- **Activity**:
Locate every line in the records below that holds the word "dropdown" and return each one.

[Records from a data source]
--- --- ---

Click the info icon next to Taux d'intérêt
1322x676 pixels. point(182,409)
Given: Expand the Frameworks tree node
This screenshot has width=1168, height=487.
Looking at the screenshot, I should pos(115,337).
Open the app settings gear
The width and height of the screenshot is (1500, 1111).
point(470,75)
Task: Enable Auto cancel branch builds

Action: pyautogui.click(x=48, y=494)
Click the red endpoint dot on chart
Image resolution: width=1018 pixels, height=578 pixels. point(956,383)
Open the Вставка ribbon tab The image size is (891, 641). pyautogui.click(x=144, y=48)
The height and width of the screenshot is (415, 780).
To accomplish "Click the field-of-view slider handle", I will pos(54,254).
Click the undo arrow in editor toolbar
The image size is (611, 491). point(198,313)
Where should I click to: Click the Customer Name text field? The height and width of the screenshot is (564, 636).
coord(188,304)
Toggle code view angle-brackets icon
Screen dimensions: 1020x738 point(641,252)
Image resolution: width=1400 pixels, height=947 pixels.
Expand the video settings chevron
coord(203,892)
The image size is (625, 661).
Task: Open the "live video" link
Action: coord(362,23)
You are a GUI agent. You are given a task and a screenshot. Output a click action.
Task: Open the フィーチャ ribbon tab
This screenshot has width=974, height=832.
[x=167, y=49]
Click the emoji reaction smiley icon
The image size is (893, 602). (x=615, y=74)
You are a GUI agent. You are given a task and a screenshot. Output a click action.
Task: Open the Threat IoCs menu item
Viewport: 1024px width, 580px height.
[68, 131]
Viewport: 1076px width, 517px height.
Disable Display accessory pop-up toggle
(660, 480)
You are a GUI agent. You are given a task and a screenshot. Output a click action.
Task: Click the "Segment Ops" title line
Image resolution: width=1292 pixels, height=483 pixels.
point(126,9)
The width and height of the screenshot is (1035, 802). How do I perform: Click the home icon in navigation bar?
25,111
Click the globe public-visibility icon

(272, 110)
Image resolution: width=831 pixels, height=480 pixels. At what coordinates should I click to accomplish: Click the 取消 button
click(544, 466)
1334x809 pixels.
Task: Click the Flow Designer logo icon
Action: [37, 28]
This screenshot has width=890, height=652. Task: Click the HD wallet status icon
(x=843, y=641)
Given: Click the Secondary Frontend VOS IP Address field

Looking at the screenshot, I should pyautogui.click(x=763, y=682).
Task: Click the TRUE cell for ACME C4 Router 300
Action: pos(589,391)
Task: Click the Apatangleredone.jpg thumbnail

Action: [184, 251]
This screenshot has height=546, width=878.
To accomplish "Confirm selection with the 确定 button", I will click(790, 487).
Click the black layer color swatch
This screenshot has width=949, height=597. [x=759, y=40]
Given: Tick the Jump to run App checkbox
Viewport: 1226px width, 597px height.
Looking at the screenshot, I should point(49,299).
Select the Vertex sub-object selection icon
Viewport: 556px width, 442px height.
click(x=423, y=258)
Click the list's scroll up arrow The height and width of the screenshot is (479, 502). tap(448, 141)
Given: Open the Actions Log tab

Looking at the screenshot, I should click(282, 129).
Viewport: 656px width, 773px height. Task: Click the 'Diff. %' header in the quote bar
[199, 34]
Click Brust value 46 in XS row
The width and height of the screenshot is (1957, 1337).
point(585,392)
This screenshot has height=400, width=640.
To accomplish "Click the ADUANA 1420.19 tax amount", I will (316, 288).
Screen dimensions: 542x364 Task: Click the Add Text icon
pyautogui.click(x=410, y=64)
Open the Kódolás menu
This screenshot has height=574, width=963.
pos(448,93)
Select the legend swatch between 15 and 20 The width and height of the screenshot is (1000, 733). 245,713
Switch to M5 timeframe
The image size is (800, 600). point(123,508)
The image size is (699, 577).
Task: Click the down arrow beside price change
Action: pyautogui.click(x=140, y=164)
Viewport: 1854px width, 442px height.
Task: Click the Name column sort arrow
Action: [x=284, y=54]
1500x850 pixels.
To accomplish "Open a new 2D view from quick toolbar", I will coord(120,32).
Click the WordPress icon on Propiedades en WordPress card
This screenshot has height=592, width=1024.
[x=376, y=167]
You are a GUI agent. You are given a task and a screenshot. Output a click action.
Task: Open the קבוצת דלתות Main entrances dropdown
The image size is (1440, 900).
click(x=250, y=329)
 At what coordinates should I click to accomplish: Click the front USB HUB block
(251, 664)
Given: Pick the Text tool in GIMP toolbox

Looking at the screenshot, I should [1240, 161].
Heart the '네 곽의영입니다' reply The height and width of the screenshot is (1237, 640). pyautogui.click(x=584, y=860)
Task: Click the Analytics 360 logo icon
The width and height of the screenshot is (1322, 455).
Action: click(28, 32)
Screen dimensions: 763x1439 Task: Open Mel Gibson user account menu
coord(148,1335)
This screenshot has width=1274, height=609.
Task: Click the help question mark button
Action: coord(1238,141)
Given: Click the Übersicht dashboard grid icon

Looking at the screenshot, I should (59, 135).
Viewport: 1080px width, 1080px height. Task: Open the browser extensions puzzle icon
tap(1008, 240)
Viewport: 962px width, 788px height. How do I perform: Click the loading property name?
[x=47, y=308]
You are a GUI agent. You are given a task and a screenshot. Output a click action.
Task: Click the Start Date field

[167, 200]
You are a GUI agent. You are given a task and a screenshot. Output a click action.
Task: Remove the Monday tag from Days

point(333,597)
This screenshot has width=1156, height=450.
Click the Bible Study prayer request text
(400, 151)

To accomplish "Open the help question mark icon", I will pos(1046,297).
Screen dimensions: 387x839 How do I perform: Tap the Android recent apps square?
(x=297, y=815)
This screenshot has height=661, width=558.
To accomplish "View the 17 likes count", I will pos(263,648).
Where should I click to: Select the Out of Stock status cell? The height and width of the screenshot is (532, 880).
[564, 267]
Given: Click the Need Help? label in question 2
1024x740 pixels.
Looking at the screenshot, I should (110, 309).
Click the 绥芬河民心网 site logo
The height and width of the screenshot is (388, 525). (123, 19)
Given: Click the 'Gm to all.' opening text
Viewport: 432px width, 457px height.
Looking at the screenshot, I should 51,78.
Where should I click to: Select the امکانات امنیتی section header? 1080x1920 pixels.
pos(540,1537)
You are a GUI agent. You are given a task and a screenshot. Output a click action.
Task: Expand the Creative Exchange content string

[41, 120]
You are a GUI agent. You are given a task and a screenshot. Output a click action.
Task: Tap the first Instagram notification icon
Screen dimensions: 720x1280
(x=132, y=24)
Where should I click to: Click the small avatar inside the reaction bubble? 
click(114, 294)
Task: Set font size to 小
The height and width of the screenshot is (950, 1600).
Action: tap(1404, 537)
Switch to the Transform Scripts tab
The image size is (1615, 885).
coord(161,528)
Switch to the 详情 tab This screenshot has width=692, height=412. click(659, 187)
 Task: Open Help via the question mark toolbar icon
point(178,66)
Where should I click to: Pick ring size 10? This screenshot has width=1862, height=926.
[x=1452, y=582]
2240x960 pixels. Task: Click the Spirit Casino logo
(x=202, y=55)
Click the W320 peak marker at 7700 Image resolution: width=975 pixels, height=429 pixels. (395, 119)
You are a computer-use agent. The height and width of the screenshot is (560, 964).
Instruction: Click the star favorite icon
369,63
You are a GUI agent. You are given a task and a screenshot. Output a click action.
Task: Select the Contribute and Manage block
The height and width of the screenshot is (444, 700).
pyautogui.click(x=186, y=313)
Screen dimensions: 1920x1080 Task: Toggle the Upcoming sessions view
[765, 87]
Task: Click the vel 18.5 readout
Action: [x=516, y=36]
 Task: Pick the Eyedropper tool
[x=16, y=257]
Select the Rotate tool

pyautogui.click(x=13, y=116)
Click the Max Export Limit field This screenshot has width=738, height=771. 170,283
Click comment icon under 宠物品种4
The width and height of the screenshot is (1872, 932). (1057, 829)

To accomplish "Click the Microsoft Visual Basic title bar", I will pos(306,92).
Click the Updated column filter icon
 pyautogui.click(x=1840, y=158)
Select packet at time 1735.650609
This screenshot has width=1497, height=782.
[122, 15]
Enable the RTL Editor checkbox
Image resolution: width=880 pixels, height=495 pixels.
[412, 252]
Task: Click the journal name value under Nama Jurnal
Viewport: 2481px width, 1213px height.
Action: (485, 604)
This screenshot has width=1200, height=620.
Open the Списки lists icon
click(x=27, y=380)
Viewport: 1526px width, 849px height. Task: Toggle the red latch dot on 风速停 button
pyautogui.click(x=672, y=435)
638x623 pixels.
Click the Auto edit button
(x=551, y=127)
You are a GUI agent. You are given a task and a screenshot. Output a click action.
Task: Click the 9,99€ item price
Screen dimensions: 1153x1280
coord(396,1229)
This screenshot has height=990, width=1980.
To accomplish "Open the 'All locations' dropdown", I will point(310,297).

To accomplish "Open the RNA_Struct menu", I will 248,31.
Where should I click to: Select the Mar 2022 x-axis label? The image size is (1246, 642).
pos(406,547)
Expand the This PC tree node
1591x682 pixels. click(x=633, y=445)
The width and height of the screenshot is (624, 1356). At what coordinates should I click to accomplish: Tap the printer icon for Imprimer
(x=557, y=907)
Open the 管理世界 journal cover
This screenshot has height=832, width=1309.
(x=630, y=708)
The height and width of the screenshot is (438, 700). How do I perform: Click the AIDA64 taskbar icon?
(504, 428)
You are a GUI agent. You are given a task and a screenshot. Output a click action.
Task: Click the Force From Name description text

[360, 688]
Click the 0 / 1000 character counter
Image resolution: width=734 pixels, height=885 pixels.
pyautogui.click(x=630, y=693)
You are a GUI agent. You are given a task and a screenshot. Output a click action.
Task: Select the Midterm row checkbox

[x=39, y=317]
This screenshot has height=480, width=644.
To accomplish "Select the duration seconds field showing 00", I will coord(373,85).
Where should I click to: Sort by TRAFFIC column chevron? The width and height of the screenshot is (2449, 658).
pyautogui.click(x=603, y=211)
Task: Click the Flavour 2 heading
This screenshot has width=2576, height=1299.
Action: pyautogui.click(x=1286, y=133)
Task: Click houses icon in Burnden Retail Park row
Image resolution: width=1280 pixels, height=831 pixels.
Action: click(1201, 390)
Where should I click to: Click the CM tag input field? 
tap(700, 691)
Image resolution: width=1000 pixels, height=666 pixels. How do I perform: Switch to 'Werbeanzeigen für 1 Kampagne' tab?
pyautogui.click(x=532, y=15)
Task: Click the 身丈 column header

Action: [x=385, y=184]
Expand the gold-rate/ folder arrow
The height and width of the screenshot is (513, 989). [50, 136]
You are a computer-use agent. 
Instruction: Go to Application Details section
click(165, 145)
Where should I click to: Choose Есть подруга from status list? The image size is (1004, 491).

--- --- ---

- **Your solution**:
Task: Open the קבוצת דלתות Main entrances dropdown
To accomplish "Open the 'All locations' dropdown", I will point(310,297).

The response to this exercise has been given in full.